* DATA SHOWN:
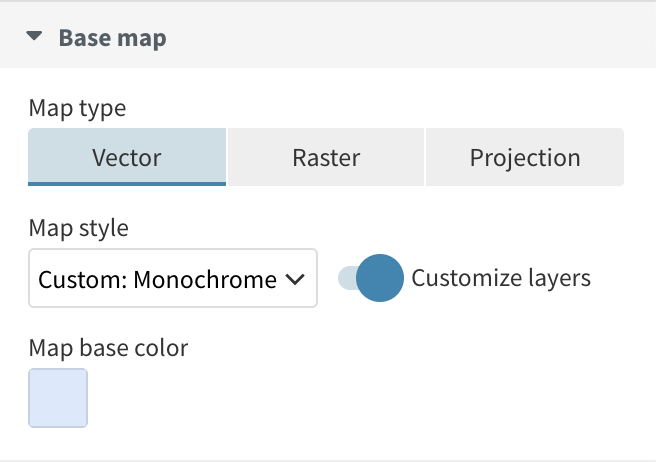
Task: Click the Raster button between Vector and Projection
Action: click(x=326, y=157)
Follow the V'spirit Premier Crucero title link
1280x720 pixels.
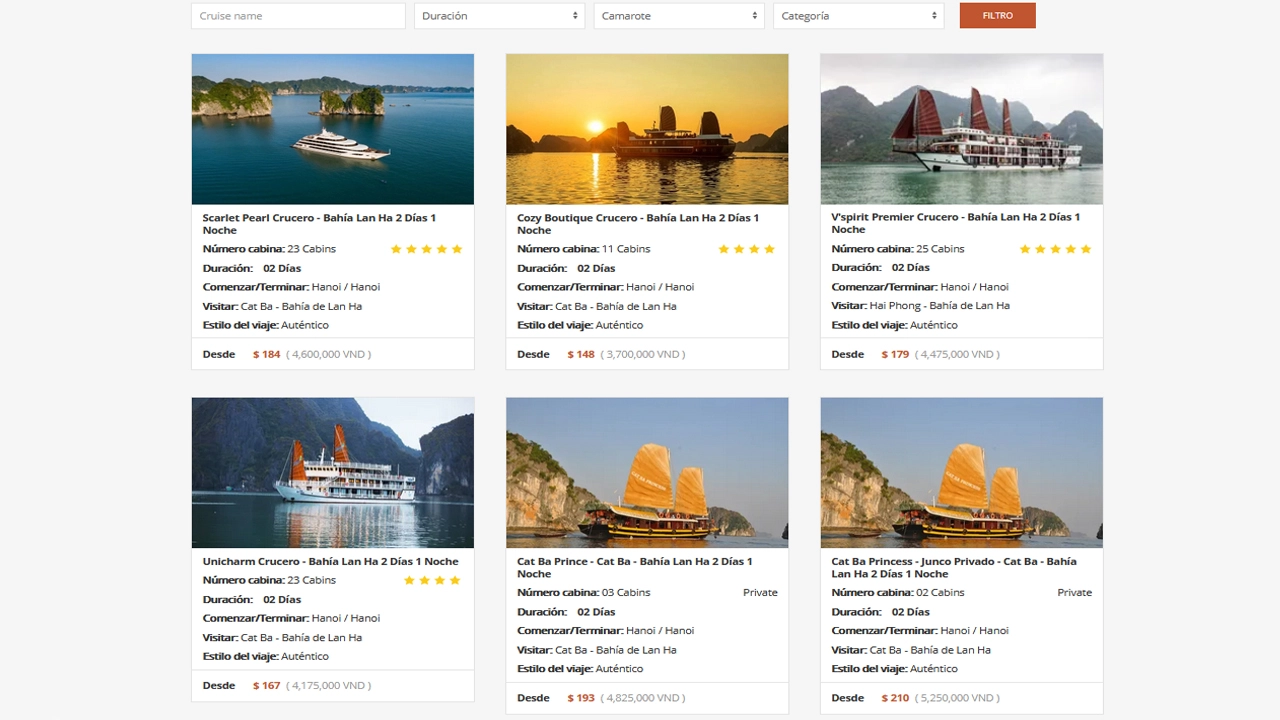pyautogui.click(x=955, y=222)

...

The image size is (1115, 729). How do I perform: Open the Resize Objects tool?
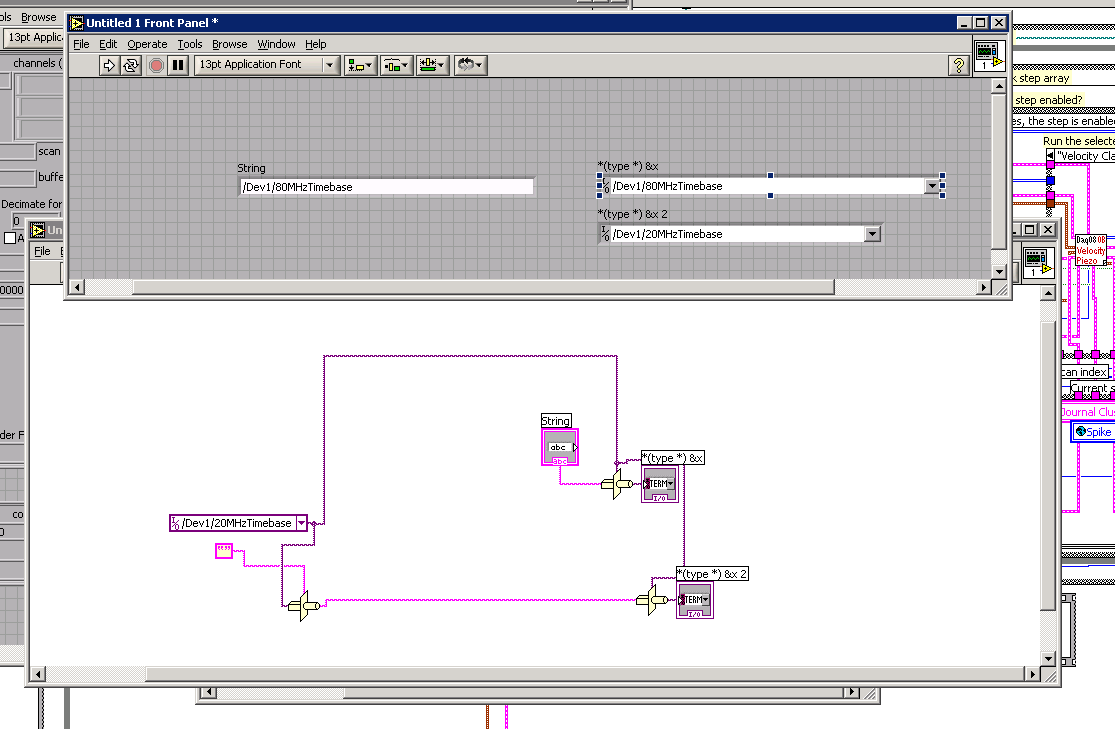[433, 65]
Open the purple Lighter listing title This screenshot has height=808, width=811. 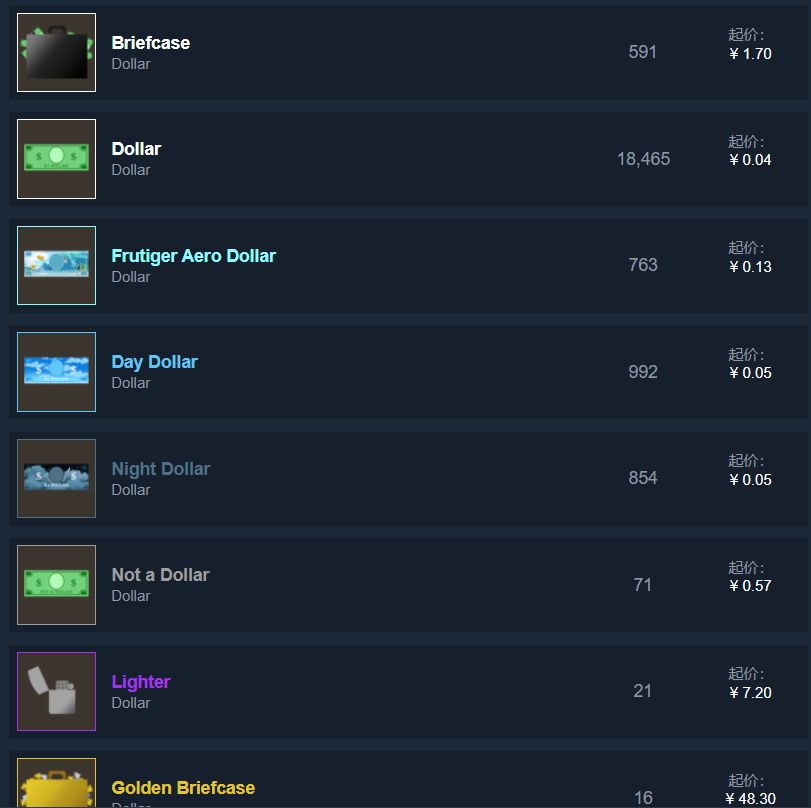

* WORK REQUEST: Using the data above, set down each line from the line with "The image size" to the line with "Open the purple" exactly, both ends included, and leave the pictures behind. Nothing else belongs.

* SOLUTION FOR THIS TASK:
The image size is (1115, 729). How do I perform: Open the Resize Objects tool?
[433, 65]
Open the purple Lighter listing title This screenshot has height=808, width=811. 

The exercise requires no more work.